In 1948-1949, the association reached a new high in membership at 518 despite the movement of some members to more specialized professional organizations. The loss of membership by the departure of theater and speech correction faculty was made up by the growth of the faculty in the other areas and new members entering the emerging fields of mass communication and interpersonal communication. Therefore, the Association remained at approximately the same level of membership until the late 1970s.
Not all the members from speech correction and theater left the WSA. Kathleen Pendergast from the Seattle Public Schools and Ruth Jackson from the Palo Alto City Schools, both from speech correction, became presidents in 1957 and 1963 respectively. John Wright of Fresno State College from drama was president in 1962 and was active and influential in WSA for as long as he lived.
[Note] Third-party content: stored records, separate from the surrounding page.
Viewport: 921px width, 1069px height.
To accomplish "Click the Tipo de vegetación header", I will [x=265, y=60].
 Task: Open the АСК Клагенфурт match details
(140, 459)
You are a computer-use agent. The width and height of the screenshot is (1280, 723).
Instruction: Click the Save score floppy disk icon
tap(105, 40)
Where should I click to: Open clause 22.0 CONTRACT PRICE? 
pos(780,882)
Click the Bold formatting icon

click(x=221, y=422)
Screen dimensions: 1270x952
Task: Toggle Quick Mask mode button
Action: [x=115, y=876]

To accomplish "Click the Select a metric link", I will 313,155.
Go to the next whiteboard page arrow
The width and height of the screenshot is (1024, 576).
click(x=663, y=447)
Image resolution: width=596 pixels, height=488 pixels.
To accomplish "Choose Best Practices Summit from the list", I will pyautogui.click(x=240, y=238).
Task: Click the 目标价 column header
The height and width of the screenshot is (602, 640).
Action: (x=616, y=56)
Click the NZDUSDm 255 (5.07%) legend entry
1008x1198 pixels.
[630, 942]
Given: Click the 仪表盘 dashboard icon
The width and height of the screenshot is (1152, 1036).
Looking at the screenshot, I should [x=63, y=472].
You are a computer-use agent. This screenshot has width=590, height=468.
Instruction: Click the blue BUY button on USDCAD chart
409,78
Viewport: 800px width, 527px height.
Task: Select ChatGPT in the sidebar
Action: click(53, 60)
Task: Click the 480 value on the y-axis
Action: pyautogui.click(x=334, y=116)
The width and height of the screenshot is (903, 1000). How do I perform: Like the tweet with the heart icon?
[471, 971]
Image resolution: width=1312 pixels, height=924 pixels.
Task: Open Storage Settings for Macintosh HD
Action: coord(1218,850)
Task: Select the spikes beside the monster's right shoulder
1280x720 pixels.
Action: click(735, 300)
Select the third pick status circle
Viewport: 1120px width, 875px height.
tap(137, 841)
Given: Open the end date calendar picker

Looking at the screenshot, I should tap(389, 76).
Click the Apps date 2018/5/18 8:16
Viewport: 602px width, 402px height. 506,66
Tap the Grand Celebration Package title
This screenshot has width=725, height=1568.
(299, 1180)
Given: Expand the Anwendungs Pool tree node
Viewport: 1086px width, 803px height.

In 1958 Upton Palmer of the University of California, Santa Barbara, was elected president. His major contribution to that point was as executive secretary from 1952 to 1954. He and his wife, Frances, helped put WSA on a solid financial foundation. Utilizing the Palmer's financial procedures, John Wright of Fresno State College, Joe Wagner and Earl Cain, both of Long Beach State College, as executive secretaries from 1955 to 1963, were able to increase funds to more than $28,000. When John Wright became president in 1962, he established a General and Memorial Fund Committee chaired by Halbert Greaves of the University of Utah. While Greaves and others voiced a concern that they didn't know what they were expected to do with this project, John Wright pushed ahead with what eventually became known as the Founders Fund. Wright also made Fresno State the main contributor to the fund which was to be an endowment with only the interest spent each year. Wright hoped that the endowment would eventually be large enough to provide a salary for the executive secretary. In the meantime, Palmer developed the policy that nominees for a leadership position would have to have the financial support of their institutions. This policy helped defray administrative expenses. That same year the IRS approved WSCA's exemption from federal income tax as a business league under section 501(c)6 of the Internal Revenue code. In 1995, when Dennis Alexander of the University of Utah was Executive Director, WSCA became a legally incorporated organization. At the same time the federal status of the organization was changed to a 501(c)3 not-for-profit educational/charitable organization permitting contributions to be wholly or partially tax deductible.
In 1963 former presidents Wright, Palmer, William McCoard of the University of Southern California, Wayne Eubank of the University of New Mexico, and Alonzo Morley of Brigham Young University organized the Executives Club for those having previously served as president, vice president, executive secretary, or editor. In 1975, the eligibility rule was modified to include any member who had served on the Executive Council. The Executives Club has a dinner meeting at the formal opening day of each convention and supports the Debut Award presented to a new scholar whose paper is judged the best of the convention.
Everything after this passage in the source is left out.